Gupta et al. [11] proposed a combined model for answering questions about images. The dataset is transformed by the preprocessing layer that processes questions and images. The Bidirectional LSTM layer, which works on word embeddings generated by GloVe, is used to retrieve temporal relationships among question words. The benchmark VQA dataset was used to create an EfficientDet-based image, which includes an extraction component for efficiently processing images. Liu et al. [12] suggested a VQA model with adversarial learning and bidirectional attention to tackle the VQA problem when provided with a dataset of textual questions and their corresponding images. The proposed model makes use of a question-oriented attention mechanism to perform feature fusion after extracting all of the image’s features. These models have an oversight in that the proposed model is unable to successfully remove the image’s irrelevant features.
Park et al. [13] proposed a model that consists of two models, the VQA module and the Sensitive Attribute Prediction (SAP) module. The VQA module predicts various types of answers, and the SAP module predicts only sensitive attributes using the same inputs.
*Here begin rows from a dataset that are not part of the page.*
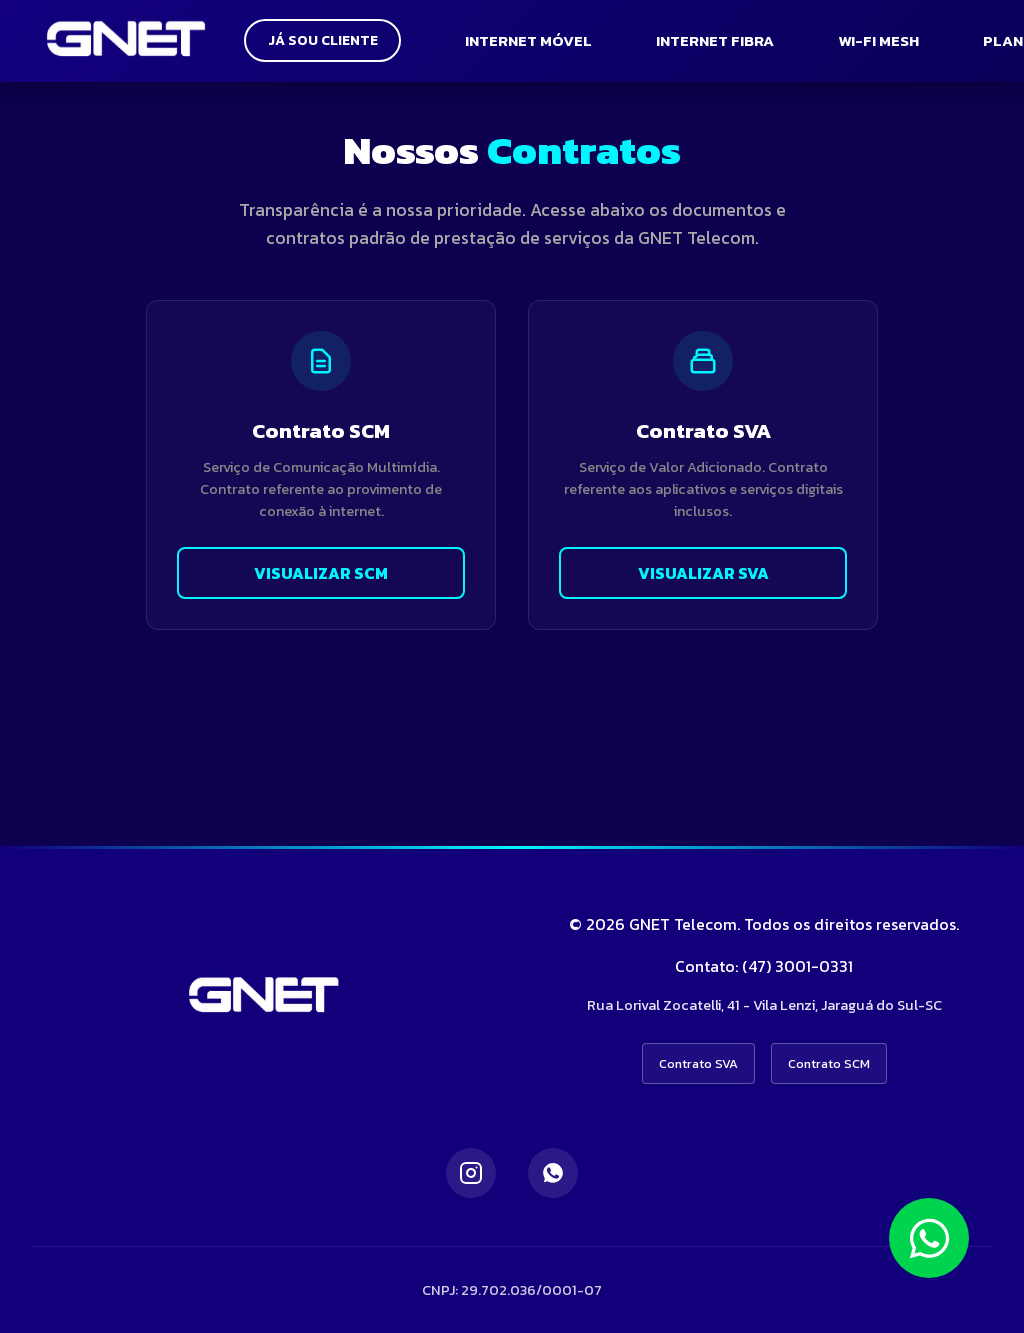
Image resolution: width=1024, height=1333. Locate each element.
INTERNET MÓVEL (535, 40)
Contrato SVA (698, 1063)
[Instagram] (471, 1173)
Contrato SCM (829, 1063)
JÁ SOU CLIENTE (326, 41)
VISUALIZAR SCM (321, 573)
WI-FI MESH (885, 40)
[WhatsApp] (553, 1173)
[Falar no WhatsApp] (929, 1238)
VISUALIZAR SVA (703, 573)
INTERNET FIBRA (722, 40)
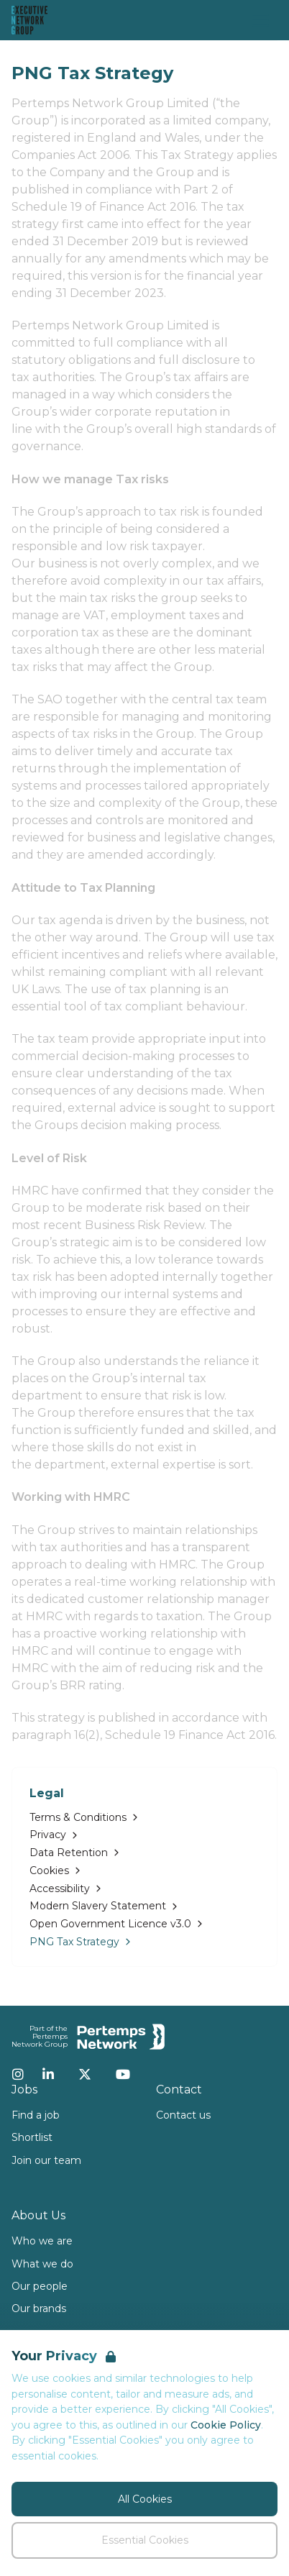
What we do (42, 2263)
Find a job (36, 2115)
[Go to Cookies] (144, 1871)
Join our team (46, 2160)
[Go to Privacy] (144, 1835)
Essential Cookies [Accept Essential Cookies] (144, 2540)
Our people (40, 2286)
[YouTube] (123, 2074)
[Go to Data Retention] (144, 1853)
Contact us (183, 2115)
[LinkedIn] (48, 2074)
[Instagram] (18, 2074)
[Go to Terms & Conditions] (144, 1817)
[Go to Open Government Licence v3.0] (144, 1924)
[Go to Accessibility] (144, 1889)
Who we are (42, 2240)
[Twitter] (85, 2074)
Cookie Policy (226, 2425)
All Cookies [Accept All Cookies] (145, 2499)
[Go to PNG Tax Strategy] (144, 1942)
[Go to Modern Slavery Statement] (144, 1906)
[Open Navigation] (260, 20)
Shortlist (32, 2137)
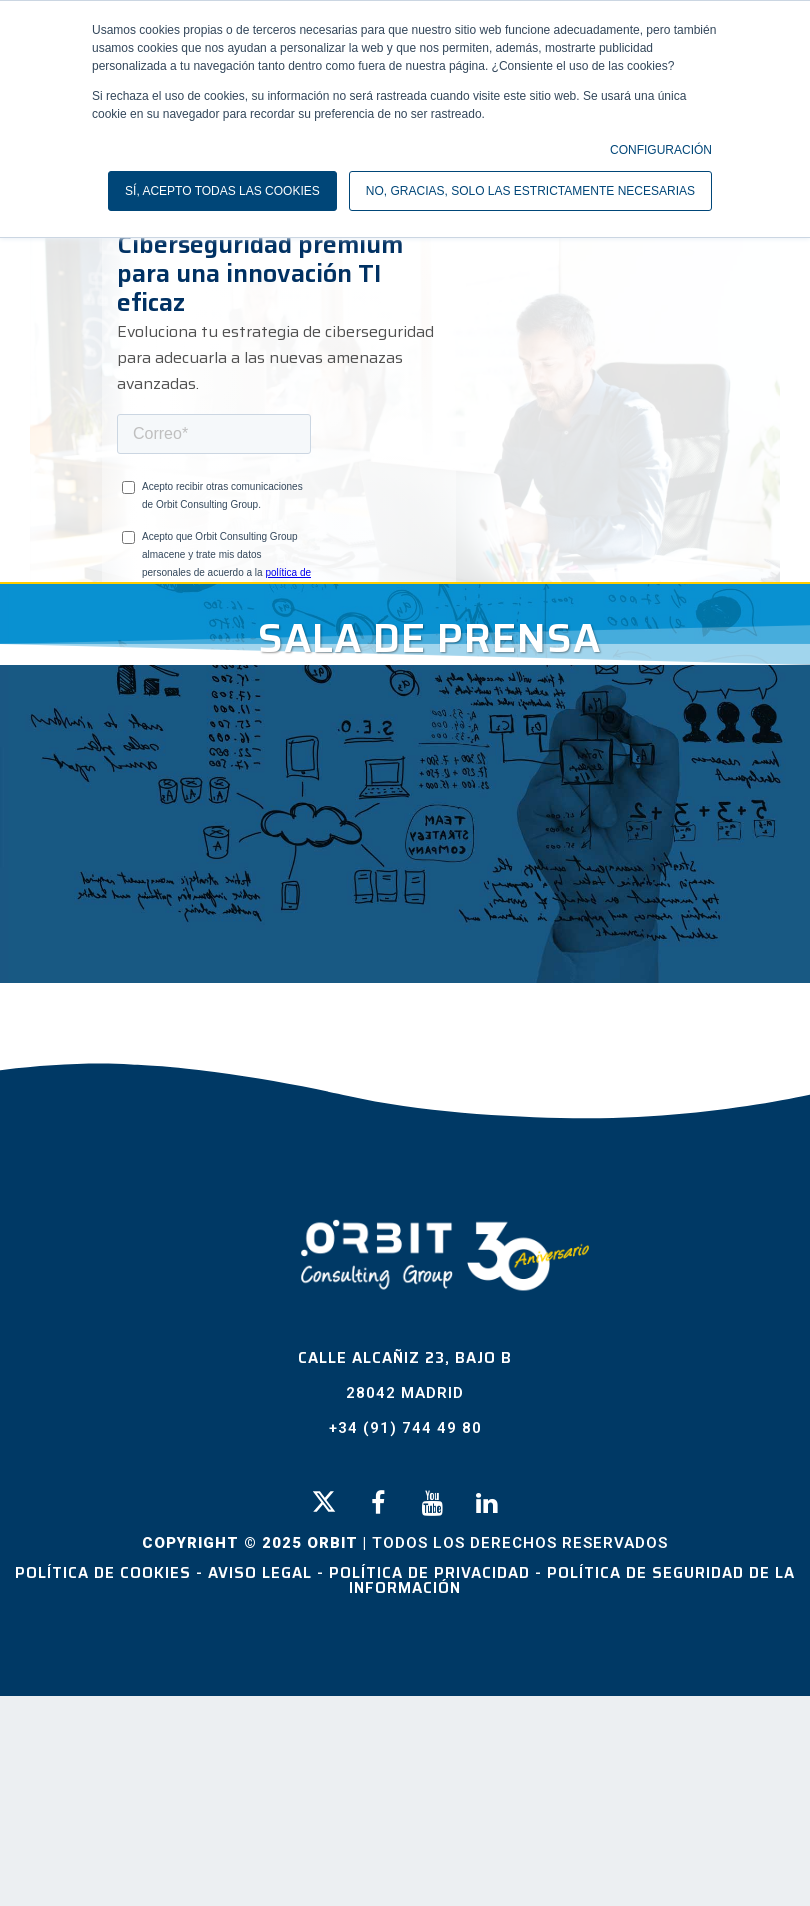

The proposed method validates VQA, GQA, and the proposed VQA Gender datasets through extensive experiments. Yu et al. [14] implemented an image model in this paper as Faster R-CNN to extract features, and the text model is word embeddings, which are used for question encoding. The relational reasoning and the attention mechanism are used to combine the image and text models to provide the final answer to the image-related question [6]. In this paper, Yang et al. [15] proposed a model that develops a co-attention model with an end-to-end deep network architecture to co-learn the question features and image, and to reduce the candidate answer space, the question type is the concatenated version of the multi-modal joint representation. The novel network architecture offers a cohesive framework of VQA by combining the co-attention mechanism with the question type. The CAQT incorporates the co-attention mechanism and the type of question into a single and unified VQA model. VQA is the dataset.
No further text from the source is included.